*EXERCISE*: Copy every row below, swapping "Identify the location of" for "Find the position of" wherever it occurs and leaving everything else as is.

*DATA SHOWN*:

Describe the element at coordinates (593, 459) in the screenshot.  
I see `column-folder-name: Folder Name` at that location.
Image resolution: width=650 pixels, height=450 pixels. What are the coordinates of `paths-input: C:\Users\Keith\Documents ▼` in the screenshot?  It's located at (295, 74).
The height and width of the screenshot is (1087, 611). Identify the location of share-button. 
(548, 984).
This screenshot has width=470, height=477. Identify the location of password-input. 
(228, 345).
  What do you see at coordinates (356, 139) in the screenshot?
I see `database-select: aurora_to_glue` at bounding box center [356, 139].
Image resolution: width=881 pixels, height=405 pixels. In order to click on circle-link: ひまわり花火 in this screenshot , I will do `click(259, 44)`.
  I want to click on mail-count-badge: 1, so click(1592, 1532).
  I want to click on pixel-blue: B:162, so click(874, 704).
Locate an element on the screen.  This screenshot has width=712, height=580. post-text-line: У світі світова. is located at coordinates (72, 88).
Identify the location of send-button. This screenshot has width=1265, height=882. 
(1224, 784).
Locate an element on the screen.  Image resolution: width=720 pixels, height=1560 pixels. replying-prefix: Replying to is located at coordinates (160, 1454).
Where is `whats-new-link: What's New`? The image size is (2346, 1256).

*RESULT OF THIS EXERCISE*:
Describe the element at coordinates (593, 459) in the screenshot.  
I see `column-folder-name: Folder Name` at that location.
Image resolution: width=650 pixels, height=450 pixels. What are the coordinates of `paths-input: C:\Users\Keith\Documents ▼` in the screenshot?  It's located at (295, 74).
The height and width of the screenshot is (1087, 611). Find the position of share-button. 
(548, 984).
This screenshot has width=470, height=477. Find the position of password-input. 
(228, 345).
  What do you see at coordinates (356, 139) in the screenshot?
I see `database-select: aurora_to_glue` at bounding box center [356, 139].
Image resolution: width=881 pixels, height=405 pixels. In order to click on circle-link: ひまわり花火 in this screenshot , I will do `click(259, 44)`.
  I want to click on mail-count-badge: 1, so click(1592, 1532).
  I want to click on pixel-blue: B:162, so click(874, 704).
Locate an element on the screen.  This screenshot has width=712, height=580. post-text-line: У світі світова. is located at coordinates (72, 88).
Find the position of send-button. This screenshot has width=1265, height=882. 
(1224, 784).
Locate an element on the screen.  Image resolution: width=720 pixels, height=1560 pixels. replying-prefix: Replying to is located at coordinates (160, 1454).
Where is `whats-new-link: What's New`? The image size is (2346, 1256).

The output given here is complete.